Unveiling human origins of replication using deep learning: accurate prediction and comprehensive analysis

Abstract

Accurate identification of replication origins (ORIs) is crucial for a comprehensive investigation into the progression of human cell growth and cancer therapy. Here, we proposed a computational approach Ori-FinderH, which can efficiently and precisely predict the human ORIs of various lengths by combining the Z-curve method with deep learning approach. Compared with existing methods, Ori-FinderH exhibits superior performance, achieving an area under the receiver operating characteristic curve (AUC) of 0.9616 for K562 cell line in 10-fold cross-validation. In addition, we also established a cross-cell-line predictive model, which yielded a further improved AUC of 0.9706. The model was subsequently employed as a fitness function to support genetic algorithm for generating artificial ORIs. Sequence analysis through iORI-Euk revealed that a vast majority of the created sequences, specifically 98% or more, incorporate at least one ORI for three cell lines (Hela, MCF7 and K562). This innovative approach could provide more efficient, accurate and comprehensive information for experimental investigation, thereby further advancing the development of this field.
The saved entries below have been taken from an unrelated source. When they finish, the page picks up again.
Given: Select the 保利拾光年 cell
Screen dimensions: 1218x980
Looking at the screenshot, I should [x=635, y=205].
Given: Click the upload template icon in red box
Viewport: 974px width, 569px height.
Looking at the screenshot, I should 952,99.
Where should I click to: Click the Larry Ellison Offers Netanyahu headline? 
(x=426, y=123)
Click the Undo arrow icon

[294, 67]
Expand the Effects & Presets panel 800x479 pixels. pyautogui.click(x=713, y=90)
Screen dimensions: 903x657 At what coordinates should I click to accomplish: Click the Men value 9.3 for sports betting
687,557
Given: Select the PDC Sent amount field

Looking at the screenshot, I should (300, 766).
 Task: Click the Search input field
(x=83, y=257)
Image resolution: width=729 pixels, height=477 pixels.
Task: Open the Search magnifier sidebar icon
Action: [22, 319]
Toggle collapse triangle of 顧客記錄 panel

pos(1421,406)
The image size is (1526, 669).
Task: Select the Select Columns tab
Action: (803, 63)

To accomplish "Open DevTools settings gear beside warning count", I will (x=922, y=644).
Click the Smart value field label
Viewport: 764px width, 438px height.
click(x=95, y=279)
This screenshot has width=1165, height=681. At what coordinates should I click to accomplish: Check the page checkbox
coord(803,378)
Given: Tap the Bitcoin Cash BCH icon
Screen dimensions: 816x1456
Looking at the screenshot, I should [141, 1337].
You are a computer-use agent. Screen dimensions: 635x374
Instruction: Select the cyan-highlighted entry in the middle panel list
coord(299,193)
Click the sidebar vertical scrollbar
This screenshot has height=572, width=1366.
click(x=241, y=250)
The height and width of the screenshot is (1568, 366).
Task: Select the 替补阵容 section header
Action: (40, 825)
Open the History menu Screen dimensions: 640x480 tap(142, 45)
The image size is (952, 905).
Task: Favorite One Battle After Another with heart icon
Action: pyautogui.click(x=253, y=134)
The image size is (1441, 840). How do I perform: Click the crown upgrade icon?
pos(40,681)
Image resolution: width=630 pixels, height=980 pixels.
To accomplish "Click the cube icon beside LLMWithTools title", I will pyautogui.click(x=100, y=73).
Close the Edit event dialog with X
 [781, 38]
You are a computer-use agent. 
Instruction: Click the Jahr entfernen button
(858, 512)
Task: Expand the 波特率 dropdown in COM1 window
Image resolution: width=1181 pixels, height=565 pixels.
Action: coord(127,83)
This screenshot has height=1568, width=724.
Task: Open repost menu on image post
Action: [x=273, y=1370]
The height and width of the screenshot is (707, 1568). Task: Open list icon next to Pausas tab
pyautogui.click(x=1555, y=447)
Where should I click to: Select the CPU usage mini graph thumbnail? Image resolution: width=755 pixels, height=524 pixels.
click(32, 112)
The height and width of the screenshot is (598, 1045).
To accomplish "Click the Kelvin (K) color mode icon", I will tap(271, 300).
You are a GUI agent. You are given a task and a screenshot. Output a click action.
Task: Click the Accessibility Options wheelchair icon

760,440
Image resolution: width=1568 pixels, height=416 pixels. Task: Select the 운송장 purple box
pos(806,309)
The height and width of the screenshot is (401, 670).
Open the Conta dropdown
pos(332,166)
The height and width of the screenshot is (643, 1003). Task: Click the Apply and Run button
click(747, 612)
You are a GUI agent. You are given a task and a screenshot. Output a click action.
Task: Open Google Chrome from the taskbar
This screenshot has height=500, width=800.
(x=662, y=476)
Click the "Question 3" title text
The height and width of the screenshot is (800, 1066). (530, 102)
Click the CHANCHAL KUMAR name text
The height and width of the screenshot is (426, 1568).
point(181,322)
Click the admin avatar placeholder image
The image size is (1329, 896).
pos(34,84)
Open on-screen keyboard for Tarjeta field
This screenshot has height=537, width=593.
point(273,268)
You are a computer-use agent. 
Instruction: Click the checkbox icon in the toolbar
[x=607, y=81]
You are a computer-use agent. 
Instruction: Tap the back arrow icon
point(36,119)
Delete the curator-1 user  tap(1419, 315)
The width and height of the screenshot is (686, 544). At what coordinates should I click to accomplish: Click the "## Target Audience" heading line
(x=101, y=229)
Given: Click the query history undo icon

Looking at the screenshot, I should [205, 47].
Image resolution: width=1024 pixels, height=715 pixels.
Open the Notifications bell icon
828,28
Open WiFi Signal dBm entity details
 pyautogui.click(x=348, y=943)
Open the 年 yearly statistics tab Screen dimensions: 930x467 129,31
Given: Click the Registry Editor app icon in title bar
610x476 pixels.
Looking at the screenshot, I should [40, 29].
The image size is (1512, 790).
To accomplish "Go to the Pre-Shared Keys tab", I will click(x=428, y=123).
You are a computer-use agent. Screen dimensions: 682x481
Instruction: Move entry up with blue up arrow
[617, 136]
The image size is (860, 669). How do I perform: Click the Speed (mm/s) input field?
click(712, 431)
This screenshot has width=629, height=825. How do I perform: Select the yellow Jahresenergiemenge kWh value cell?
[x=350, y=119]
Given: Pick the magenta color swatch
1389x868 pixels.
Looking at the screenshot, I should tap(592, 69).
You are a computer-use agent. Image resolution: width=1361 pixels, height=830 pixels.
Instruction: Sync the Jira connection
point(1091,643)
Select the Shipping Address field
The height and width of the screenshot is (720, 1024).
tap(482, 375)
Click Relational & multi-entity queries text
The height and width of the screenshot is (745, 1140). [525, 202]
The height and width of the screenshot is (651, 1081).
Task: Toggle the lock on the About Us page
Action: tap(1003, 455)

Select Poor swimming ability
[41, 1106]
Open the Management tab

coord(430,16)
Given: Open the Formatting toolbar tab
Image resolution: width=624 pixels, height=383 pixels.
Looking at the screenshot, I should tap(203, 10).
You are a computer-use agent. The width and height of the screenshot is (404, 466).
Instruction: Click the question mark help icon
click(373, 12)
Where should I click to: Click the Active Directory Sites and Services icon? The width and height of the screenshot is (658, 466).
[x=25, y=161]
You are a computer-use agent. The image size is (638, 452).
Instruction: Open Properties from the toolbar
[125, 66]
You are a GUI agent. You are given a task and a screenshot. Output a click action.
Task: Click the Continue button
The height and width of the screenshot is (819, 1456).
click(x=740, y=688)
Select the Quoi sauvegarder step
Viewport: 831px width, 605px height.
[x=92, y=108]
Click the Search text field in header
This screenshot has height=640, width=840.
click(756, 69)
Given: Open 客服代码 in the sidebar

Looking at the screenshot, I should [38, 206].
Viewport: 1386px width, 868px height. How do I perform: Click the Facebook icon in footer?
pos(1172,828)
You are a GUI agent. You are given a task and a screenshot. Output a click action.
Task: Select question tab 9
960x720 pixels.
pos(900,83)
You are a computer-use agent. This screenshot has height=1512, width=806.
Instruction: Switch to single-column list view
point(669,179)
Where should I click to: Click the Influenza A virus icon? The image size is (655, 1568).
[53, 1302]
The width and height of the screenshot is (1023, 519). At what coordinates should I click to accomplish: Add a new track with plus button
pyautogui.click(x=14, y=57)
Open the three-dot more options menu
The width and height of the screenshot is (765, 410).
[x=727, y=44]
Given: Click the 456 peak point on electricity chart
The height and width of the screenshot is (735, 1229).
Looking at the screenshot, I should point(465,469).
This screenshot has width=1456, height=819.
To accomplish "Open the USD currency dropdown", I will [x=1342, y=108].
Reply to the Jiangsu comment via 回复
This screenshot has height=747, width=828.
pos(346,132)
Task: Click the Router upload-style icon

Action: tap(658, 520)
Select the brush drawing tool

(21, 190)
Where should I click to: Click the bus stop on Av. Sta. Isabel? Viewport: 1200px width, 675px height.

Keywords: Z-curve method; deep learning; human genome; origin of replication.

Figure 1

The flowchart of Ori-FinderH. (A) Schematic diagram of Ori-FinderH model. The entire model is primarily composed of three structure blocks, each containing a self-attention layer, convolutional layer, average pooling layer and up-sampling layer. Here, binary output is obtained via an MLP. (B) ELU function diagram. ELU function has negative values; therefore, the average activation value is close to 0, which makes learning faster with gradients closer to natural ones.

Figure 2

The flowchart of genetic algorithm. Each DNA sequence is denoted by an individual dot.

Figure 3

Comprehensive performance of the present model. (A–C) Cross-cell-line performance comparison between with and without attention for ACC (A), MCC (B) and AUC (C), respectively. (D) Comparison of different parameters and methods. (E–G) Cross-cell-line performance comparison between iORI-Epi and Ori-FinderH in HCT116 (E), K562 (F), MCF7 (G), respectively. Note: ^* means P < 0.05, ^** means P < 0.01, ^*** means P < 0.001.

Figure 4

Statistical analysis of GC contents and GC-rich motifs in ORIs. (A) Statistical diagram of GC content distribution for different sequence sets. Li represents GC content between 10(i–1)% and 10i% (1 ≤ i ≤ 10). (B) The GC-rich motifs discovered in the ORIs from different cell lines.

Figure 5

The cosine distance and dimensionality reduction analysis between different sequences after Z-curve encoding. (A) The cosine distance between different sequences after Z-curve encoding. (B) The result of dimensionality reduction analysis using LLE on the sequences after Z-curve encoding. (C, D) The result of dimensionality reduction analysis using t-SNE on the sequences after Z-curve encoding.

Figure 6

The performance of 10-fold cross-validation test between models established for different cell lines and cross-cell-line models.

Figure 7

Analytical results of generated ORIs. (A) The GC content and fitness for generated ORIs from the initial sequences containing only A, which is abbreviated to Init (A). (B) The GC content and fitness for generated ORIs from the initial sequences containing only G, which is abbreviated to Init (G). (C) The test results obtained by using iORI-Euk to discriminate the generated ORIs.